Start of Stored rows

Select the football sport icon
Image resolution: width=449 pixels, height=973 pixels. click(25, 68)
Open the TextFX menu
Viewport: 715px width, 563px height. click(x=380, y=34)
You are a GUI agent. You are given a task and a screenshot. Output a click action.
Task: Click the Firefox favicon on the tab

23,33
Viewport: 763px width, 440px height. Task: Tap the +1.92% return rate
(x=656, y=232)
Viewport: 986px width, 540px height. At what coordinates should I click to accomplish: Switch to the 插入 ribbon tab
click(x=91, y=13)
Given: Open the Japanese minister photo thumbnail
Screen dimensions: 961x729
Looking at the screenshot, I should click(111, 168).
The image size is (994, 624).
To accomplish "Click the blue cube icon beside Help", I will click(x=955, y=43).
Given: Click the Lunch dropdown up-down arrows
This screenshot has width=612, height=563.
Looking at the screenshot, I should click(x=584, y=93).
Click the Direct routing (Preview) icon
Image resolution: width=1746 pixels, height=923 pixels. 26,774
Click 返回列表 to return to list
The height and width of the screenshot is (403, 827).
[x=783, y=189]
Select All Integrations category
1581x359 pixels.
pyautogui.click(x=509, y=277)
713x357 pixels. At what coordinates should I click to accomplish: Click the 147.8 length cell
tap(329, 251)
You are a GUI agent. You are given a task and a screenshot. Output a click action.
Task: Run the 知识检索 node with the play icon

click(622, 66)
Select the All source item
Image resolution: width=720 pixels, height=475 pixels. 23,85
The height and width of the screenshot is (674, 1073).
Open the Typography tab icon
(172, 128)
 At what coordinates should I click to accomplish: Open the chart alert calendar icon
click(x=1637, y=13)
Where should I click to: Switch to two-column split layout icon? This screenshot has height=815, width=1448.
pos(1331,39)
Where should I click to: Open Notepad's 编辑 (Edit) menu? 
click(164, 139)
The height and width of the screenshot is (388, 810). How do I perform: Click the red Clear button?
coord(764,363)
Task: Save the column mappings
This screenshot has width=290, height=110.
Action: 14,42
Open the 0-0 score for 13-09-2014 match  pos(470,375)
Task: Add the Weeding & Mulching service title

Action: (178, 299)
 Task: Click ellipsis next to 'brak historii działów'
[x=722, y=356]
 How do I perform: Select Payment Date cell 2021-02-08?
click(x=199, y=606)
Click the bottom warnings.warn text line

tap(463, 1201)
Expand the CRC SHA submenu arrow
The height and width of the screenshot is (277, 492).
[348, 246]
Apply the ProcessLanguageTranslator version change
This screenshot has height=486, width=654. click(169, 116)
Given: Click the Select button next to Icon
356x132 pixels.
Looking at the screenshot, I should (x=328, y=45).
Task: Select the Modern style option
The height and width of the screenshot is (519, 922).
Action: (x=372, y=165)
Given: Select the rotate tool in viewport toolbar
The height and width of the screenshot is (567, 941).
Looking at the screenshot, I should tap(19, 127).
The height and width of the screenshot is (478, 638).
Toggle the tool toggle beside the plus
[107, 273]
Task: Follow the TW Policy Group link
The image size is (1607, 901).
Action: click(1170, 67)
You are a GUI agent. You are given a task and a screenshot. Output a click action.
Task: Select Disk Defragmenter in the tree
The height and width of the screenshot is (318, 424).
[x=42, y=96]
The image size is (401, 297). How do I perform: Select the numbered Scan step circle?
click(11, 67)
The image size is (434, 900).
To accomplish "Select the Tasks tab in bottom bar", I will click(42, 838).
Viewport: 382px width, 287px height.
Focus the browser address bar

End of Stored rows

* Short exercise
Update these lines by replacing "Where should I click to" with "Where do I click to" everywhere it appears, leaving everything else unchanged.

* Result of this exercise
Select the football sport icon
Image resolution: width=449 pixels, height=973 pixels. click(25, 68)
Open the TextFX menu
Viewport: 715px width, 563px height. click(x=380, y=34)
You are a GUI agent. You are given a task and a screenshot. Output a click action.
Task: Click the Firefox favicon on the tab

23,33
Viewport: 763px width, 440px height. Task: Tap the +1.92% return rate
(x=656, y=232)
Viewport: 986px width, 540px height. At what coordinates should I click to accomplish: Switch to the 插入 ribbon tab
click(x=91, y=13)
Given: Open the Japanese minister photo thumbnail
Screen dimensions: 961x729
Looking at the screenshot, I should click(111, 168).
The image size is (994, 624).
To accomplish "Click the blue cube icon beside Help", I will click(x=955, y=43).
Given: Click the Lunch dropdown up-down arrows
This screenshot has width=612, height=563.
Looking at the screenshot, I should click(x=584, y=93).
Click the Direct routing (Preview) icon
Image resolution: width=1746 pixels, height=923 pixels. 26,774
Click 返回列表 to return to list
The height and width of the screenshot is (403, 827).
[x=783, y=189]
Select All Integrations category
1581x359 pixels.
pyautogui.click(x=509, y=277)
713x357 pixels. At what coordinates should I click to accomplish: Click the 147.8 length cell
tap(329, 251)
You are a GUI agent. You are given a task and a screenshot. Output a click action.
Task: Run the 知识检索 node with the play icon

click(622, 66)
Select the All source item
Image resolution: width=720 pixels, height=475 pixels. 23,85
The height and width of the screenshot is (674, 1073).
Open the Typography tab icon
(172, 128)
 At what coordinates should I click to accomplish: Open the chart alert calendar icon
click(x=1637, y=13)
Where do I click to: Switch to two-column split layout icon? This screenshot has height=815, width=1448.
pos(1331,39)
Where do I click to: Open Notepad's 编辑 (Edit) menu? 
click(164, 139)
The height and width of the screenshot is (388, 810). How do I perform: Click the red Clear button?
coord(764,363)
Task: Save the column mappings
This screenshot has width=290, height=110.
Action: 14,42
Open the 0-0 score for 13-09-2014 match  pos(470,375)
Task: Add the Weeding & Mulching service title

Action: (178, 299)
 Task: Click ellipsis next to 'brak historii działów'
[x=722, y=356]
 How do I perform: Select Payment Date cell 2021-02-08?
click(x=199, y=606)
Click the bottom warnings.warn text line

tap(463, 1201)
Expand the CRC SHA submenu arrow
The height and width of the screenshot is (277, 492).
[348, 246]
Apply the ProcessLanguageTranslator version change
This screenshot has height=486, width=654. click(169, 116)
Given: Click the Select button next to Icon
356x132 pixels.
Looking at the screenshot, I should (x=328, y=45).
Task: Select the Modern style option
The height and width of the screenshot is (519, 922).
Action: (x=372, y=165)
Given: Select the rotate tool in viewport toolbar
The height and width of the screenshot is (567, 941).
Looking at the screenshot, I should tap(19, 127).
The height and width of the screenshot is (478, 638).
Toggle the tool toggle beside the plus
[107, 273]
Task: Follow the TW Policy Group link
The image size is (1607, 901).
Action: click(1170, 67)
You are a GUI agent. You are given a task and a screenshot. Output a click action.
Task: Select Disk Defragmenter in the tree
The height and width of the screenshot is (318, 424).
[x=42, y=96]
The image size is (401, 297). How do I perform: Select the numbered Scan step circle?
click(11, 67)
The image size is (434, 900).
To accomplish "Select the Tasks tab in bottom bar", I will click(42, 838).
Viewport: 382px width, 287px height.
Focus the browser address bar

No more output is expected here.